Into the Night - Suzanne Brockmann Into The Night is Suzanne Brockman’s latest entry in her on(and on and on)going SEALS saga. In this story yet another of her larger than life heroes falls prey to true love while battling a terrorist cell or two along the way. While I’ve been following this series since its beginning I do believe I may be done waiting with breathless anticipation for the next installment which promises to wrap up character Sam Starret’s love story. More on that later.

This time around Lieutenant Mike Muldoon finds love. He’s a twenty-five year old sweetie-pie of a man who prefers brainy, older, unconventional looking woman and wants to be loved for more than his drop-dead gorgeous looks. Awww. When the President sends his public relations assistant, 30-ish Joan DaCosta, to scope out his team and view their maneuvers Mike is assigned as her SEAL liaison. He’s instantly smitten by the smart, funny, sexy woman and pulls out all the stops to impress her. Unfortunately, Joan insists on thinking of Mike as her “younger brother by a different mother” and refuses to enter into any sort of relationship with him because she feels he’s way too young and sexy for an older lady like herself. Instead she tries to set him up with the President’s daughter which, of course, backfires in the worst way possible.

Though Joan is intelligent and has a wonderful sense of humor she doth protest too much when it comes to her relationship with Mike. And, as much as I enjoyed their love story I do wish more of the book had been committed to it. Sadly, Mike and Joan’s relationship seemed like just another subplot to the many others crowding the book and I didn’t experience the closeness to the characters that I have in the previous Brockmann SEAL books. Taking up a whole lot of space was the obligatory World War II flashbacks and the extended glimpses into Mary Lou and Sam Starret’s miserable marriage.

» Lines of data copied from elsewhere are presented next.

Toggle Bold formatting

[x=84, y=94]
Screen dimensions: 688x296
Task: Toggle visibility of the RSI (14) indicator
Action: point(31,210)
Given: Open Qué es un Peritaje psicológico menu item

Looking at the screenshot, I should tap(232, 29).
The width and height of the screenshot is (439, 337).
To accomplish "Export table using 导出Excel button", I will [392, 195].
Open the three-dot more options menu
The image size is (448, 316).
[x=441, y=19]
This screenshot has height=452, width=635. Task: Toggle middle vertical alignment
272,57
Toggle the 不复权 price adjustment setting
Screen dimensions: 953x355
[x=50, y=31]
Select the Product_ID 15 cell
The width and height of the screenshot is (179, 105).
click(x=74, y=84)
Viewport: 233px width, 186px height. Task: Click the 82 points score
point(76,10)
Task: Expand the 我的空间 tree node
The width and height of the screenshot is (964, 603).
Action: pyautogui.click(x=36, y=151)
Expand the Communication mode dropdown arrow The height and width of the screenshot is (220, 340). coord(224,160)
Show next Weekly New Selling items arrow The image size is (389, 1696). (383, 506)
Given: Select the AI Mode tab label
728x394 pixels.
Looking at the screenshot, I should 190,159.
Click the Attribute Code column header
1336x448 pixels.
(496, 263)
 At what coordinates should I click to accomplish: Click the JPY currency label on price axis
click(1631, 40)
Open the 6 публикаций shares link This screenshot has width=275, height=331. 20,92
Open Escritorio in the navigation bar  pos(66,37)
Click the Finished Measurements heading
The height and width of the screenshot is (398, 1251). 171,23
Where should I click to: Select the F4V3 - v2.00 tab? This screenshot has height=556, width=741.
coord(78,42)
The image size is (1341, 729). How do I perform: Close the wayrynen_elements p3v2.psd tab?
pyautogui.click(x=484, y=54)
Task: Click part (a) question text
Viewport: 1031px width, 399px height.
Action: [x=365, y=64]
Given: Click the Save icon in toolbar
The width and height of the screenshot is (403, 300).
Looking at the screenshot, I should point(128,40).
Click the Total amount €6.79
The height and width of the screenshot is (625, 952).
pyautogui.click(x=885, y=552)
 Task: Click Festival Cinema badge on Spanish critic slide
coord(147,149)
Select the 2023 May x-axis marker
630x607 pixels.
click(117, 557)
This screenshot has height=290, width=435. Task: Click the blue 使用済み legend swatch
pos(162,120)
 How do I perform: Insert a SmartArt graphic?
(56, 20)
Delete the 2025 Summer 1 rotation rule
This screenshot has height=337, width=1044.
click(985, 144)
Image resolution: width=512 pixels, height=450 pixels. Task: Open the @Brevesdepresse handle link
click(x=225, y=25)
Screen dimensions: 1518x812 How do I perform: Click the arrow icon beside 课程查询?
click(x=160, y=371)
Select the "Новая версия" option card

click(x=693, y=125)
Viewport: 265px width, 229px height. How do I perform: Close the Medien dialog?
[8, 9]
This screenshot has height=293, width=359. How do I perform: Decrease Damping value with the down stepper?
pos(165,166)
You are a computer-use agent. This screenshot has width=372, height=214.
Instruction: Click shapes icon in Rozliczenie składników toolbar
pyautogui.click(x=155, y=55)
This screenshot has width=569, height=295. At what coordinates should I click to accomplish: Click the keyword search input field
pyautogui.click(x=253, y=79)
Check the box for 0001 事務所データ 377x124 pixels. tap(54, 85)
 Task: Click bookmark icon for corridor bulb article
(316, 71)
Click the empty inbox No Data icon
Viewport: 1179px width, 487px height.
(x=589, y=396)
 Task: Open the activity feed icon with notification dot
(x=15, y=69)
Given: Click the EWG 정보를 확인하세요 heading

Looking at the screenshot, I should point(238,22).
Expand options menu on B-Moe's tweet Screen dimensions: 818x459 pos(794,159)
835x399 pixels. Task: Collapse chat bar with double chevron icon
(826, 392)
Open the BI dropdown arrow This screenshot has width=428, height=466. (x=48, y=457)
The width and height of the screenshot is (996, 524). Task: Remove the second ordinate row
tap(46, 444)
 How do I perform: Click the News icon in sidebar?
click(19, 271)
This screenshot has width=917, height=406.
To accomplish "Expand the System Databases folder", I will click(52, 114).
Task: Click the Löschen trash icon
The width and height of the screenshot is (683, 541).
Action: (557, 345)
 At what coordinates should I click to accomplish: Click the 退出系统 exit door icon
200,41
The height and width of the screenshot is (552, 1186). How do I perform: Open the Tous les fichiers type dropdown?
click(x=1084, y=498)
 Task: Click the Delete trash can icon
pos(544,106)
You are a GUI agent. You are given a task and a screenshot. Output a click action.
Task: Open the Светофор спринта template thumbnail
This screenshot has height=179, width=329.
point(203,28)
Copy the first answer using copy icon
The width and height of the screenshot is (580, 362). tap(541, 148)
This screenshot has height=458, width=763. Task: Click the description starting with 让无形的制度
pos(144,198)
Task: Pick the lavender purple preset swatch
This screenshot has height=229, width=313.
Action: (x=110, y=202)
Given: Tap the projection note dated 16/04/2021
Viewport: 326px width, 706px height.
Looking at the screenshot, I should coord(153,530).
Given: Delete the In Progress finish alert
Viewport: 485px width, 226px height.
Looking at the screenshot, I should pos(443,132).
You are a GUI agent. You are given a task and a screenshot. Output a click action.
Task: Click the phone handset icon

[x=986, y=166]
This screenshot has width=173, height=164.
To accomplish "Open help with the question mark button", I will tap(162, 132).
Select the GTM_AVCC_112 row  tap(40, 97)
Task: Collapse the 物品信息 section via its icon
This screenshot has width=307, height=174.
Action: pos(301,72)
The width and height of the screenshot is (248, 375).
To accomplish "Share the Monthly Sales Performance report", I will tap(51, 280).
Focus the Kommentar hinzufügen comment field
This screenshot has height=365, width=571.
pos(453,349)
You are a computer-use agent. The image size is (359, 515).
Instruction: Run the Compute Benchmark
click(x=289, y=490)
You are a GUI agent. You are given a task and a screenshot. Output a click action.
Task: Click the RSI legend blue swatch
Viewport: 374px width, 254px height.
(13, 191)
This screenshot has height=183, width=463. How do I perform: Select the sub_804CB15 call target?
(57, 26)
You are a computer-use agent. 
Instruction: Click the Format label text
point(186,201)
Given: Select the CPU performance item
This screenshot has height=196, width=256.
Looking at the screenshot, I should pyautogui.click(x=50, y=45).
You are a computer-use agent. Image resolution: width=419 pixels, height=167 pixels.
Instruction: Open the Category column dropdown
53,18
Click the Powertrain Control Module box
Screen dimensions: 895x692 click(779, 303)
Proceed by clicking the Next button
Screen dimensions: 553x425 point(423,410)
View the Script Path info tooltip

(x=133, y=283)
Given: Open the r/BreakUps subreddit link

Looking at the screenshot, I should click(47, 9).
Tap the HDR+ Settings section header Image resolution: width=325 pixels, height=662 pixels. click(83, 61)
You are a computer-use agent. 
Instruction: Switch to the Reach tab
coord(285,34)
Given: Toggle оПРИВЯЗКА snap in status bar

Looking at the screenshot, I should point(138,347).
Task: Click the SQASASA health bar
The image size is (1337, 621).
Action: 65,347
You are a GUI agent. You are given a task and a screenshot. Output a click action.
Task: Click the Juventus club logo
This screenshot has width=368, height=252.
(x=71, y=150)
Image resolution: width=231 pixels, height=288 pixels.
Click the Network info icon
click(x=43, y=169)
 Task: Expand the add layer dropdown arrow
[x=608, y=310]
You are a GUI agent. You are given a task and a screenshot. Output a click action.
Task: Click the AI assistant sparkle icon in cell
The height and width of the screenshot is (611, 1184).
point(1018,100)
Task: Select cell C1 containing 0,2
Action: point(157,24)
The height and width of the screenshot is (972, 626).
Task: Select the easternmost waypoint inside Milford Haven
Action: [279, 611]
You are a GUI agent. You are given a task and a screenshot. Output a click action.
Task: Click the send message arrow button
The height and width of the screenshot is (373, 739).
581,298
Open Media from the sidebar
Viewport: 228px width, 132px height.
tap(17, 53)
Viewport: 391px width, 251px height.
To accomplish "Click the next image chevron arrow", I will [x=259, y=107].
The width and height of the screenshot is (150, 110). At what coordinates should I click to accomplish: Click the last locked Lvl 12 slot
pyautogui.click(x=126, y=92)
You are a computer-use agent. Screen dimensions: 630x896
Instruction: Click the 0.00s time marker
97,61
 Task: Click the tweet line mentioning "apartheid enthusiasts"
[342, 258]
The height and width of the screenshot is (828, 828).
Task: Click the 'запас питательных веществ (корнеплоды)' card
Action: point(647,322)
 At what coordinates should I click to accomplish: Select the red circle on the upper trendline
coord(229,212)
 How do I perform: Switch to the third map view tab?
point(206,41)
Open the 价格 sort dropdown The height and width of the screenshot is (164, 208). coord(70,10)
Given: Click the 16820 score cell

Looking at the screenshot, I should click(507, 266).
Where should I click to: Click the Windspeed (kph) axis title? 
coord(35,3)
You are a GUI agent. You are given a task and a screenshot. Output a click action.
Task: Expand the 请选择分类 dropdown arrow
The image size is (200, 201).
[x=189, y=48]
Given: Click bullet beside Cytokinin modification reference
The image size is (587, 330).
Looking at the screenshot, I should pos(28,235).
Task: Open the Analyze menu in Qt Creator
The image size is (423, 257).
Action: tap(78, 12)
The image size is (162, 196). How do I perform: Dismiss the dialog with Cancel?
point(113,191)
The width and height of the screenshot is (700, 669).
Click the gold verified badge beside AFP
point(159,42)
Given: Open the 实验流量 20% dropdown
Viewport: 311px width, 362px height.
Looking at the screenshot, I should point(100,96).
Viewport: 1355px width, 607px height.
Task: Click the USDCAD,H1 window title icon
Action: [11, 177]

This brings me to the ongoing tale of doomed romance between fellow SEAL Sam Starret and Alyssa. Several books back I ached for the couple who were separated just when they’d found true love. Now I’m just sick and tired of them. In this entry Sam (who married Mary Lou when he discovered she was pregnant with his child a few books back) is transformed into a miserable husband and a neglectful father. He spends the bulk of the story doing nothing but pining away for his Alyssa instead of acting like a real man and asking Mary Lou for a divorce (which would be a blessing for her). A miraculous thing does happen here though. Mary Lou, who was previously an obnoxious, drunken lush, is now a recovering alcoholic and a loving mother who becomes a sympathetic but still quite needy character. She struggles to do the right thing and longs for love with a desperation that is almost heartbreaking. Mary Lou is friendless and out of a need for comfort and help battling her addiction of alcohol she forms a tentative friendship with a kind man of Arab descent despite her initial fear of his looks. Their friendship was genuine and interesting. Too bad I can’t say the same for Sam whose appearances were tedious and unsympathetic. At this point Sam is a creep in my book and I could care less if he gets together with Alyssa in a future book.

Also going on is (what seems at this point to be) the token look back in history. Joan’s grandmother Charlotte DaCosta looks back to the grief filled year she lost her husband and met a young soldier named Vince during World War II. These glimpses into the past were more of a distraction than anything and I felt jolted out of the story every time they appeared. Normally these flashbacks add richness to the current story but this time they didn’t work for me and they didn’t seem to mesh with the rest of the story at all.

Finally, unlike Brockman’s previous books, “Into The Night” contains a shockingly small of amount of action (I say this because her books are usually non-stop and are impossible to put down!). As a result, it took me over four weeks to get up the ambition to finish this one despite the great characterization of Mary Lou, the humor threaded throughout and the mostly enjoyable love story between Mike and Joan. In the end this book simply didn’t live up to my high expectations for a book written by Suzanne Brockman.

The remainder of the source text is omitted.